■ **Your task**
Select each line of the data below that contains the string "Find", and copy those lines in full.

■ **Task material**
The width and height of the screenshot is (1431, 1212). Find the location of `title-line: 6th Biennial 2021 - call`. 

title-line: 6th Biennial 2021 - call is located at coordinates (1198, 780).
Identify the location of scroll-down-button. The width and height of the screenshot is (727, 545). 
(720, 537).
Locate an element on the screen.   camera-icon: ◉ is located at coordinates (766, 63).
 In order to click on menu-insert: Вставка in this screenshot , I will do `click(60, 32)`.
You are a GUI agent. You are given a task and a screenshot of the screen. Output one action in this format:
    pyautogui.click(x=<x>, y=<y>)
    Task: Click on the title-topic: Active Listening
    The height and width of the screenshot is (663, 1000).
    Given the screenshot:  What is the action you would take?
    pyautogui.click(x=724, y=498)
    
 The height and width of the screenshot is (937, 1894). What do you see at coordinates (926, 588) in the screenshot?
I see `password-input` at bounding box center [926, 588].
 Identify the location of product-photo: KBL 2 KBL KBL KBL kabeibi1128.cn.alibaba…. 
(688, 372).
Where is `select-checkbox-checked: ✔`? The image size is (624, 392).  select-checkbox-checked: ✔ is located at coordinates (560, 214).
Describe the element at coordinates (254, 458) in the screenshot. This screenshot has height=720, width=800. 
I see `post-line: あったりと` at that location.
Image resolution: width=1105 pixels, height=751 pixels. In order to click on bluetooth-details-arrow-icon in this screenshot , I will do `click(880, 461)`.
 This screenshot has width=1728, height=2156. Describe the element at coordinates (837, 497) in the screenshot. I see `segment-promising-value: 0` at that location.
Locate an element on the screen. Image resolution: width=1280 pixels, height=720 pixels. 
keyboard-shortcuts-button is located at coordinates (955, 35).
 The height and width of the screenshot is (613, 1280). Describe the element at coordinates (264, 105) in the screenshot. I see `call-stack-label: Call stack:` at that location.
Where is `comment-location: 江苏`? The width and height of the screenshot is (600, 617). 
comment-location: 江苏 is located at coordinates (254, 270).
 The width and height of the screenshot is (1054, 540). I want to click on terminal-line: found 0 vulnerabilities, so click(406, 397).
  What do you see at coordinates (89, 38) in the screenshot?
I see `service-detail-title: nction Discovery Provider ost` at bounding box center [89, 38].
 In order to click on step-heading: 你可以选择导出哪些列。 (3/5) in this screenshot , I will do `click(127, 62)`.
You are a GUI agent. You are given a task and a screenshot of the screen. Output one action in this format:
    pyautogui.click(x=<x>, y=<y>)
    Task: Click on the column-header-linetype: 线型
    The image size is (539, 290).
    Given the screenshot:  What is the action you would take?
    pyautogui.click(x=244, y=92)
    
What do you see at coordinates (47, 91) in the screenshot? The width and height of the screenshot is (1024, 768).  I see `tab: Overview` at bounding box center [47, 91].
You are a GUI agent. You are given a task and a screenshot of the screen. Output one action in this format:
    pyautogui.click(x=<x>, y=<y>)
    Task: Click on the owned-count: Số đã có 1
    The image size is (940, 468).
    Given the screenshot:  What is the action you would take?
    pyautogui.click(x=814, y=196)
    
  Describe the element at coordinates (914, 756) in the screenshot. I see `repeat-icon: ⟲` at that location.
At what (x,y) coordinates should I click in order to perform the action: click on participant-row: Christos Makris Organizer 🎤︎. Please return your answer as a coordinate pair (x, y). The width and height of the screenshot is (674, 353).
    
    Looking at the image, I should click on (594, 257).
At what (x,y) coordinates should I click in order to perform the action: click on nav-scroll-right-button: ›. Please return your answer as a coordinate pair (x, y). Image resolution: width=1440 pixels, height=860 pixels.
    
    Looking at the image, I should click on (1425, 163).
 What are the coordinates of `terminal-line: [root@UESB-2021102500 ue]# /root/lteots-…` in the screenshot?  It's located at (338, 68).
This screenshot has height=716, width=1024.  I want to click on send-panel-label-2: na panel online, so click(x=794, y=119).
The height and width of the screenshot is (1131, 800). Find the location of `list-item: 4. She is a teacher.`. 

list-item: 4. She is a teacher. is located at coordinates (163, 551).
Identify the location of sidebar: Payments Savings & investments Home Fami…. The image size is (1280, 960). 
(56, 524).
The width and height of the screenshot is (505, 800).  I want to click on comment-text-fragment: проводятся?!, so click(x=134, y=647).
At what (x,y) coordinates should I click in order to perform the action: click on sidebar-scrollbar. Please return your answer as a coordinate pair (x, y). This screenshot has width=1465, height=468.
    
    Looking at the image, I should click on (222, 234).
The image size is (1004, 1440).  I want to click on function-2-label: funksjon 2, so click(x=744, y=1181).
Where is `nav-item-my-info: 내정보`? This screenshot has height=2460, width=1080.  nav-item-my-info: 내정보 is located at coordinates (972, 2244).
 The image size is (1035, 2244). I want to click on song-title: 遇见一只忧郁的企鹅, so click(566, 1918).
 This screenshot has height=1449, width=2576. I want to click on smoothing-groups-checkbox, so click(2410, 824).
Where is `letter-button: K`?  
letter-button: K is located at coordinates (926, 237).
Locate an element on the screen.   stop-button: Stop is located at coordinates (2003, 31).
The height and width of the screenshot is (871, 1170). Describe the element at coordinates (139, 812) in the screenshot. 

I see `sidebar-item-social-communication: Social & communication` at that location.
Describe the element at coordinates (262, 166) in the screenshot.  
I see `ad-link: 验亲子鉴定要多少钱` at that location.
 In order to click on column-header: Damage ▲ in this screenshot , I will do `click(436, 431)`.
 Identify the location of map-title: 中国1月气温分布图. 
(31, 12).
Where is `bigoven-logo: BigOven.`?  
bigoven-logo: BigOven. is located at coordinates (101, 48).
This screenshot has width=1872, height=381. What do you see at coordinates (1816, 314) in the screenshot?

■ **Solution for this exercise**
The width and height of the screenshot is (1431, 1212). Find the location of `title-line: 6th Biennial 2021 - call`. 
The height and width of the screenshot is (1131, 800). Find the location of `list-item: 4. She is a teacher.`. 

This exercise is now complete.